(WHAT THE TASK REQUIRES): Locate "PIAFF 2026 (52, 2018)" in the records below, then copy its line and every following line exactly, without the pictures.

[INFORMATION SUPPLIED — start]

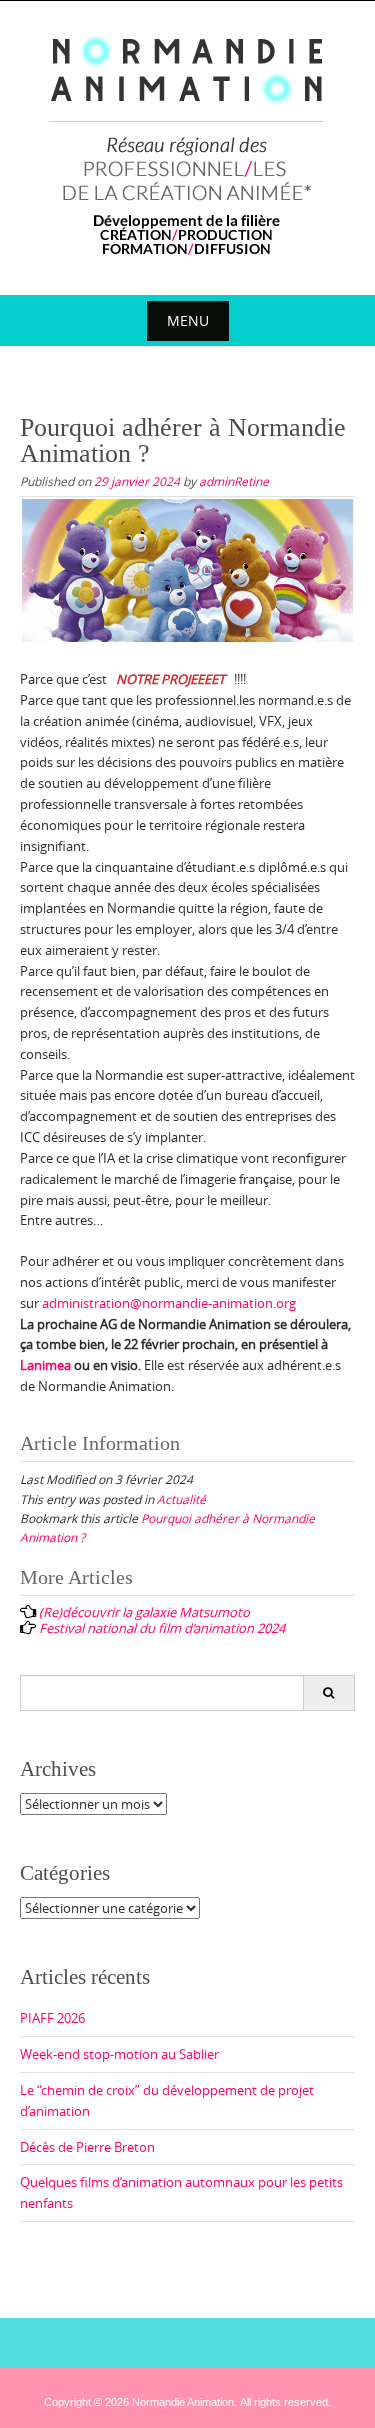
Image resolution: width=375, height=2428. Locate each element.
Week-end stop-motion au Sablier (119, 2054)
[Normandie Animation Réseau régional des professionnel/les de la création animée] (187, 144)
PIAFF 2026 (52, 2018)
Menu (188, 320)
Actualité (181, 1499)
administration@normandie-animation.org (169, 1303)
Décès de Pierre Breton (87, 2147)
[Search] (328, 1693)
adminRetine (234, 481)
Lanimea (45, 1365)
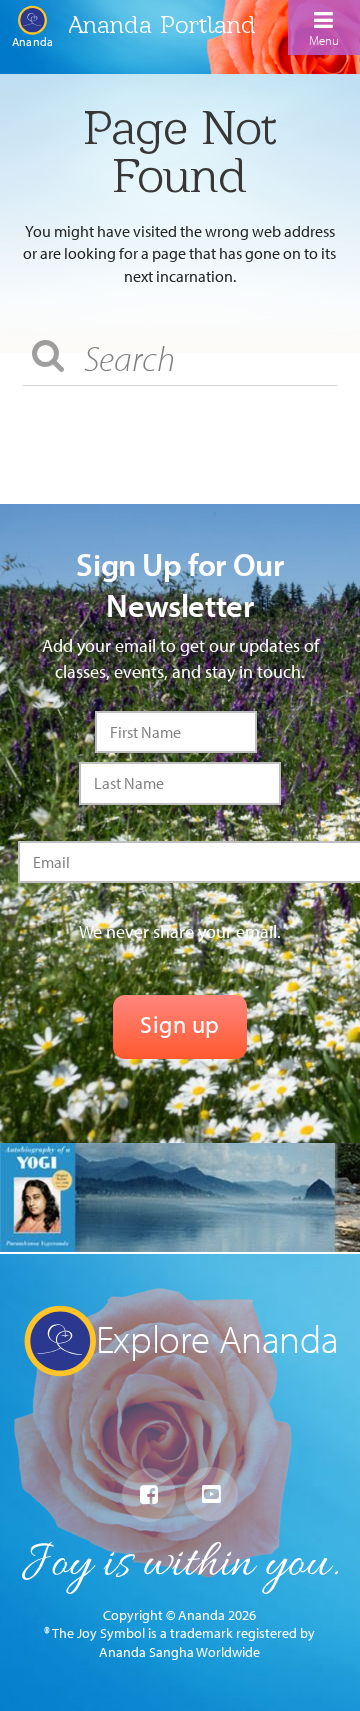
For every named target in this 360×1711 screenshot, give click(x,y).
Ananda (32, 41)
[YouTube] (211, 1494)
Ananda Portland (162, 24)
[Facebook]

[INFORMATION SUPPLIED — finish]

(ANSWER BOX):
PIAFF 2026 (52, 2018)
Menu (188, 320)
Actualité (181, 1499)
administration@normandie-animation.org (169, 1303)
Décès de Pierre Breton (87, 2147)
[Search] (328, 1693)
adminRetine (234, 481)
Lanimea (45, 1365)
For every named target in this 360×1711 screenshot, give click(x,y).
Ananda (32, 41)
[YouTube] (211, 1494)
Ananda Portland (162, 24)
[Facebook]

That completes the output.